> _Work to be completed_
Look through the lines below and copy each one that includes "Given".

> _Provided entries_
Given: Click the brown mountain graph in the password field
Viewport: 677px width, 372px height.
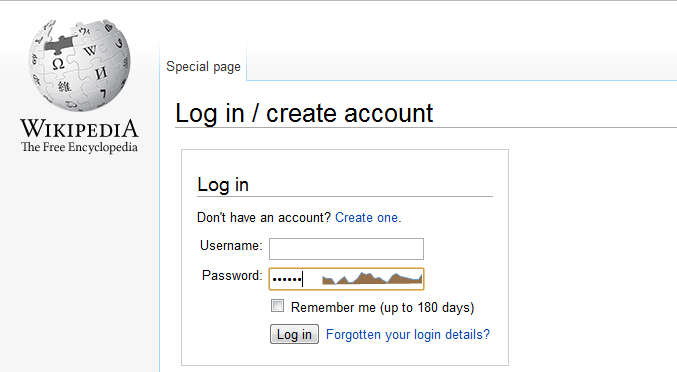Looking at the screenshot, I should [x=372, y=278].
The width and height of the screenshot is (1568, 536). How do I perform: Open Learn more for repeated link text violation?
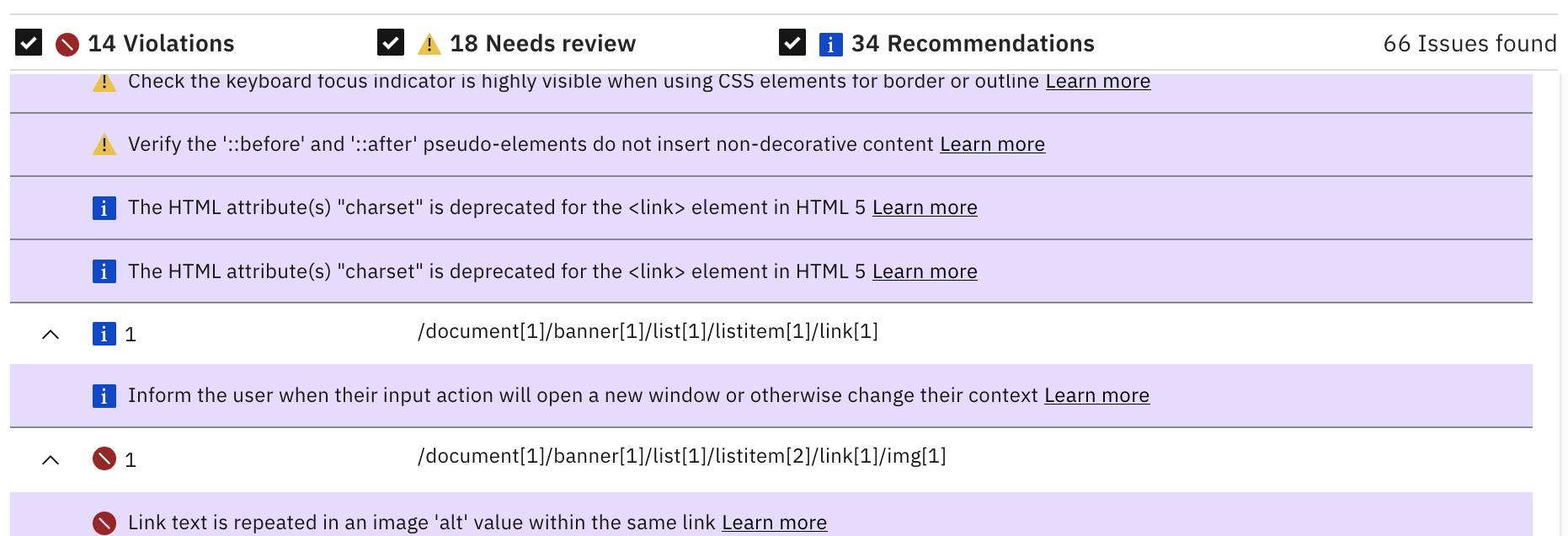tap(774, 522)
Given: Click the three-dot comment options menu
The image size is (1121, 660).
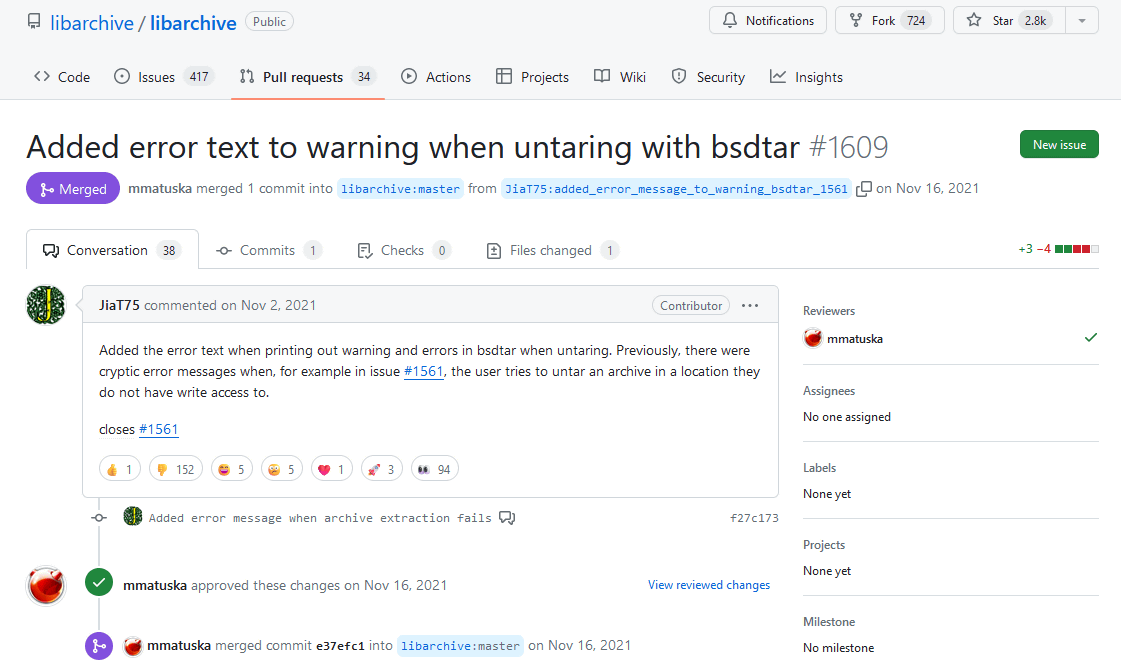Looking at the screenshot, I should (x=750, y=305).
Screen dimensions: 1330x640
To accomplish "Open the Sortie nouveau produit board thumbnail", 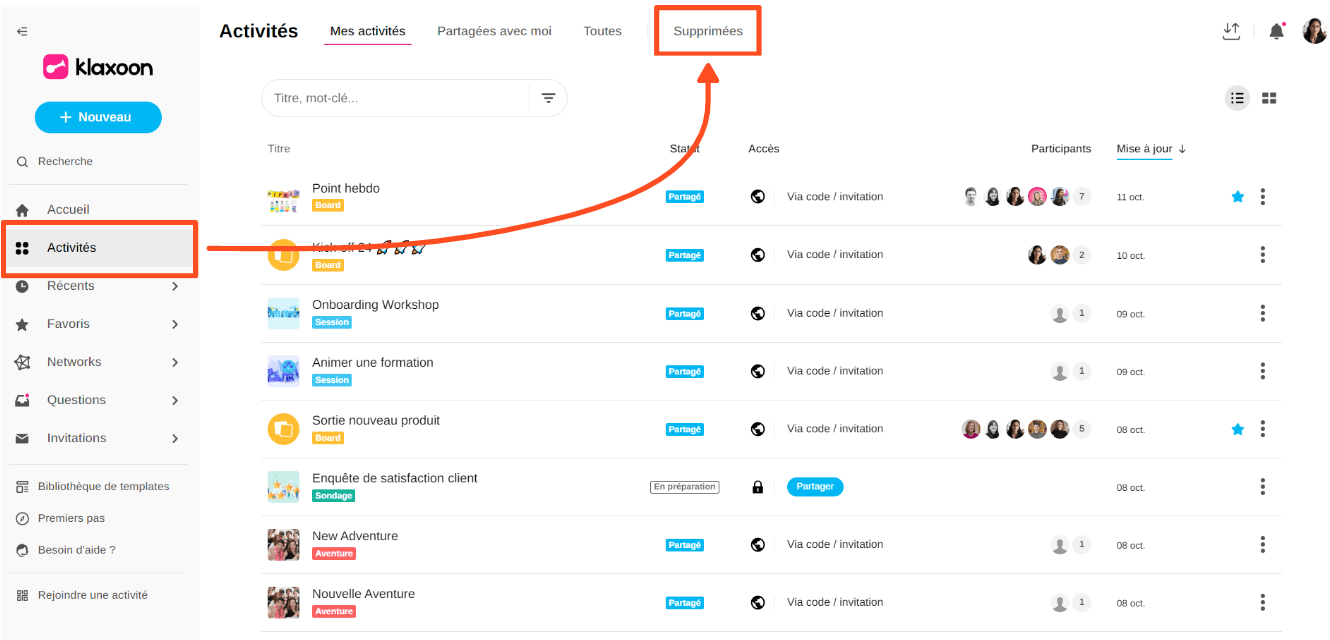I will (x=284, y=429).
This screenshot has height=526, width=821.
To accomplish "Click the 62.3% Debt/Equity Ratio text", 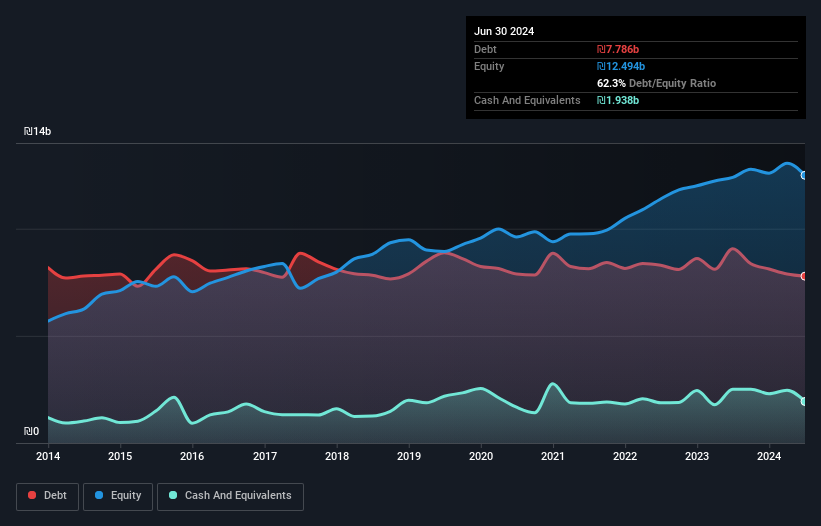I will (x=657, y=83).
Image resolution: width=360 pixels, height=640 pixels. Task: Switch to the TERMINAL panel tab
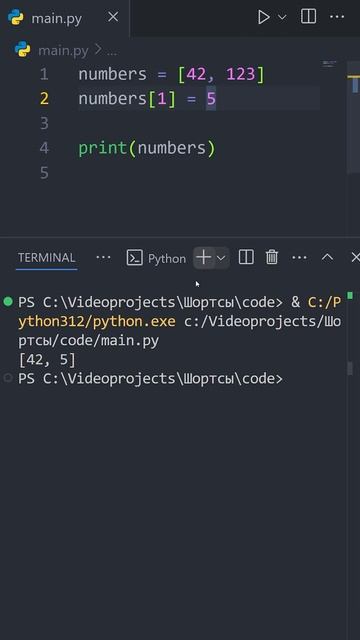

> _Reply_
Given: Click the brown mountain graph in the password field
Given: Click the three-dot comment options menu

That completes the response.